Book Review: Avi Rubin's "Brave New Ballot"
As Freddie Oakley put it to me, "Who wouldda thunk Avi could write a page-turner about life through the looking glass in Electionland." That's exactly what Avi Rubin has done with his new book, Brave New Ballot (Morgan Road Books, A Division of Random House ISBN: 0767922107). Not only is it a fascinating, personal story, but it strives to make highly technical subjects accessible to those that might not have a technical background.

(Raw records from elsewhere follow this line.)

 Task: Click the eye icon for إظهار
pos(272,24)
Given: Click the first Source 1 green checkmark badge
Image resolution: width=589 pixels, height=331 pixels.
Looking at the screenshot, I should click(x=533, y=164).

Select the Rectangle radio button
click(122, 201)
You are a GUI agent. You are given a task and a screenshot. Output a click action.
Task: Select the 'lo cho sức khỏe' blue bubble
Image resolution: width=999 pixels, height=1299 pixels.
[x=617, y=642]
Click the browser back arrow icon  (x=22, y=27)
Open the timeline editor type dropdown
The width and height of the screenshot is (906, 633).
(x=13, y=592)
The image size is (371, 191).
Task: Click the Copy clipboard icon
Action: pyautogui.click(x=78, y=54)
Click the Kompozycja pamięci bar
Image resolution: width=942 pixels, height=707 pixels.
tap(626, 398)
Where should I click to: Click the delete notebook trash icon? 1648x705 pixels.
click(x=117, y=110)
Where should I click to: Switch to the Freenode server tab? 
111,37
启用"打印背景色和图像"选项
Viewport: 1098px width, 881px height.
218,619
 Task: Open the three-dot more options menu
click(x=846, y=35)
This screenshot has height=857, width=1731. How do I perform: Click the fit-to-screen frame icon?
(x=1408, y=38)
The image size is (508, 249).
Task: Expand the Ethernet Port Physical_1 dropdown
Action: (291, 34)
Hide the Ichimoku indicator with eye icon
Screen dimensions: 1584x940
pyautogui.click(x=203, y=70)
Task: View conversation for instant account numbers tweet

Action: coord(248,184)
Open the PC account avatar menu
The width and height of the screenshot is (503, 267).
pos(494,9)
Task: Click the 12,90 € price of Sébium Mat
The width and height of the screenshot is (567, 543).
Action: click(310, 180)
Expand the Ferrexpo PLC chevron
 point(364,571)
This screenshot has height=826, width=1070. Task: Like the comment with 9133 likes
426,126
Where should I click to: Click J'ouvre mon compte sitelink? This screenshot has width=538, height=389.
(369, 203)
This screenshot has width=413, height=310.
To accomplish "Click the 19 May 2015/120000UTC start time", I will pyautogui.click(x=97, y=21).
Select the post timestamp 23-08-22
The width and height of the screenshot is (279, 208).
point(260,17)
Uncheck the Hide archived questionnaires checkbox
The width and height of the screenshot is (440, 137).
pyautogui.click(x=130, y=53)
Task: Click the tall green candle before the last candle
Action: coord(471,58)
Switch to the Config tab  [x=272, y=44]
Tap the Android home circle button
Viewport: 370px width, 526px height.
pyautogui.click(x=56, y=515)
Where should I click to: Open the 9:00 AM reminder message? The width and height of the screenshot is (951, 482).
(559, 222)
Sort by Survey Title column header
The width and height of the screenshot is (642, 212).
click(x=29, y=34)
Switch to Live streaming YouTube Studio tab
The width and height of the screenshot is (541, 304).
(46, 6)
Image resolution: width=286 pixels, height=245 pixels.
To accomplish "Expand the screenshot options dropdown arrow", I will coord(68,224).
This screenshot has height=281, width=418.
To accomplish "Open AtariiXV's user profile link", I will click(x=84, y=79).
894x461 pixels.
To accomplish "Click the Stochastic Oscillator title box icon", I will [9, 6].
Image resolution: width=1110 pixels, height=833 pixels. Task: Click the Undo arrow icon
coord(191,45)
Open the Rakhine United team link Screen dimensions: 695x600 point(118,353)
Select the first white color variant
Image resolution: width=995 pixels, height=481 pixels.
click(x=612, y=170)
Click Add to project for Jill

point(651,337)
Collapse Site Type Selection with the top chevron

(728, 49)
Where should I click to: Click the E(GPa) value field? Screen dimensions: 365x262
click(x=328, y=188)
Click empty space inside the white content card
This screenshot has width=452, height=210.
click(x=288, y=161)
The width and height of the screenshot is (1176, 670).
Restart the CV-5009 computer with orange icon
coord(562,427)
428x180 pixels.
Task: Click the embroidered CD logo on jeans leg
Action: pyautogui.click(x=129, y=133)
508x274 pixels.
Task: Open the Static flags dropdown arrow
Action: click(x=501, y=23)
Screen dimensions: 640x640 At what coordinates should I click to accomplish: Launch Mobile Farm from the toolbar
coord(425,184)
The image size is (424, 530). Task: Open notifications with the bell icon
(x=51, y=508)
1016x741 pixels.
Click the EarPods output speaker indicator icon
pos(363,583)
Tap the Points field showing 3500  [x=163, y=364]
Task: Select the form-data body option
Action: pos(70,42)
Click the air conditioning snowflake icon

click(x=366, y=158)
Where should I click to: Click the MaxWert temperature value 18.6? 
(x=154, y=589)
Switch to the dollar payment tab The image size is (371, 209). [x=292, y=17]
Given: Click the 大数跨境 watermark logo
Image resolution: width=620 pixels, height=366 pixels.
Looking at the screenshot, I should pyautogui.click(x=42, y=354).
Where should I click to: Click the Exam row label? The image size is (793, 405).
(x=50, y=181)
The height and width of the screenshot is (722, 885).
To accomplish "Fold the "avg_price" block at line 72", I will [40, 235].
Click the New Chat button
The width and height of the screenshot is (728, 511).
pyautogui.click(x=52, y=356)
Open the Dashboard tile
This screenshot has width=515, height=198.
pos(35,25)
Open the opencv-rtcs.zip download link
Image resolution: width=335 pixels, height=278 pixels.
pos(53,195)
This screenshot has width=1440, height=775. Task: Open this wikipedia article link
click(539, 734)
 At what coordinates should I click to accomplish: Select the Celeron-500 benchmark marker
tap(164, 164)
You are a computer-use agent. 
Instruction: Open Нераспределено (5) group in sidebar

Avi, a computer science professor at Johns Hopkins University and director of ACCURATE, occupies a unique position in the e-voting saga. He wasn't the first scientist to critically look at voting machinery; however, the report that he co-authored with Tadayoshi Kohno, Adam Stubblefield, and Dan Wallach in the summer of 2003, "Analysis of an Electronic Voting System", sparked a firestorm. Metaphorically speaking, this book tells how Avi's team looked under the hood of a BMW and found a Yugo, and how the resulting activity was exciting, exhausting, frustrating and, at times, absurd.
To me, the most interesting aspect of Avi's book is the combination of all the people involved and their perspectives, interpolitics and tensions. All constituencies involved in the electronic voting tug of war are represented in his narrative and it is really neat to see how they all fit into the story. Avi shows that he understands all of these perspectives, but, in the end, that we can't do much with voting machinery that is fundamentally and systemically flawed by design and implementation.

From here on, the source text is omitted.